I had the great privilege of meeting him in person as he was giving a series of seminars at the HITLab in 1991. My notes from that meeting will have to serve as my tribute (note that this was written before the creation of the World Wide Web):
Today Randy Pausch from the University of Virginia is here and has spoken on his SIGCHI presentation “Virtual Reality on Five Dollars A Day”. He brought his equipment with two Private Eyes and a baseball cap for mounting, but unfortunately the equipment wouldn't sync so that we could get stereo images. […] Randy's claim is that rapid feedback is much more important than cool graphics and that one today doesn't have particularly good graphics in the Eyephones anyway—the cool pictures one sees are usually taken from the external video screen rather than the LCD screens that the user sees. […]
Since the Private Eye is monochrome so they only can draw wireframes, they have seen to that all objects are animated so that one can keep track of what lines go together. As a side effect the worlds become more interesting that way, there's always something going on. […]

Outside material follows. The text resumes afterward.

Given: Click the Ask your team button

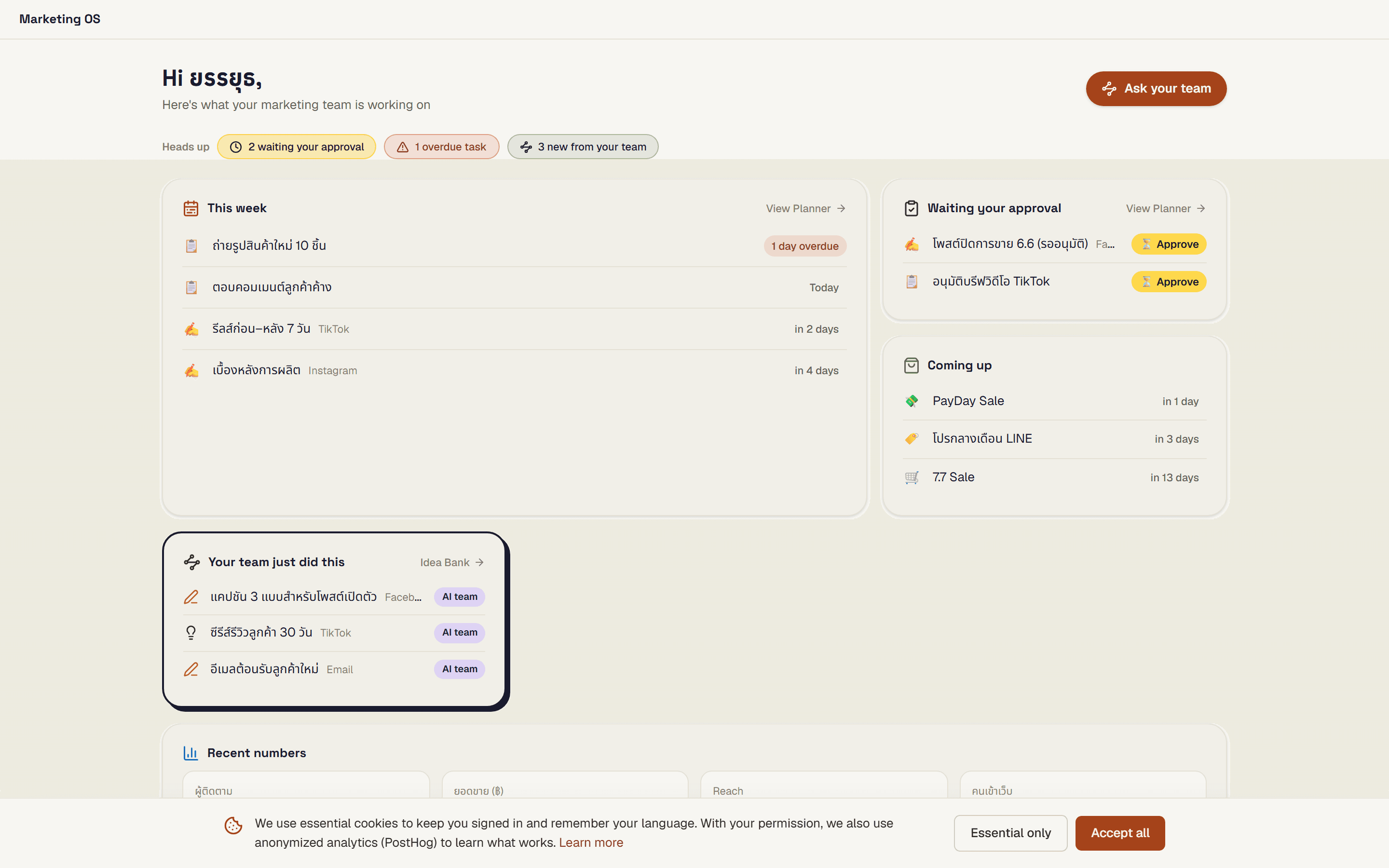Looking at the screenshot, I should point(1156,88).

After this he spoke about another, related, project—SUIT (Simple User Interface Technology). They have made a platform-independent interface builder—they have versions running under X, Mac and PC. NeXT was however not an option—“they are so consciously incompatible with everything else that it isn't worth it, in addition the NeXT InterfaceBuilder is superior there”. This interface builder they used in undergraduate education with completely incredible results—it took first-year students less than two hours to learn to use the system!
[— — —]
Since my last report Randy Pausch gave another seminar, this on Tailor, bespoke user interfaces. It turns out that Randy doesn't really work with virtual worlds, but with computer-supported speech generation for children with CP and he has had very encouraging results so far. (Though his opinion was that the money put into it would be put to better use in prenatal care instead of prosthesis research and I realised that maternal and child health centres are not a matter of course for everybody in this country.)

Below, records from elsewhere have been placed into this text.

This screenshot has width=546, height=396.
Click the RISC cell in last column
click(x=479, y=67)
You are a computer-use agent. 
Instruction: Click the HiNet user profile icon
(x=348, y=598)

We also had a longer discussion about the utility of and possible spread of VR technology. Randy has a liberating distance to the subject and dares to express his doubts. Conversely he was very interested in MUDs as examples of already existing virtual worlds and Johan [Andersson], who is an expert on them had a lot to say. I realised that the problems with virtual worlds, and hypertexts, which in some sense are abstract virtual worlds, are that they have to be large to be really meaningful, but a lone programmer/author can never add enough to them to make them interesting. MUDs have that in common with Usenet that there are lots of people involved who, more or less independently of each other, extend the system, add all kinds of things that make it meaningful, useful and interesting in other ways. That's why the Net is so important, visualisation and holograms and such may be good, but it's really a lot of people that should be moving over it. […]

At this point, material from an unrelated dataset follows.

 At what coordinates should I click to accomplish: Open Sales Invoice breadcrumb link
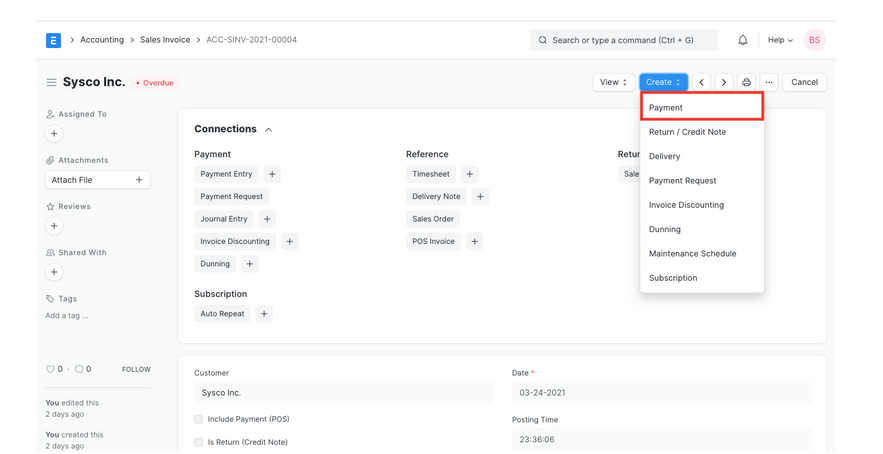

Randy is an excellent and entertaining lecturer with sound ideas about pedagogics, so I asked him to come to KTH and lecture at some suitable point. “I can be bought”, he said and gave me his business card.
We never got around to inviting him, and now it's too late, but over the years I've frequently had reason to read papers and reports by him. Indeed, less than three years ago I had reason to suggest the use of SUIT for a project at work. Eventually we decided on a different solution, but I wrote to Pausch and asked if I could have the source code to SUIT and he sent it to me a few hours later and I demoed it to my colleagues shortly thereafter.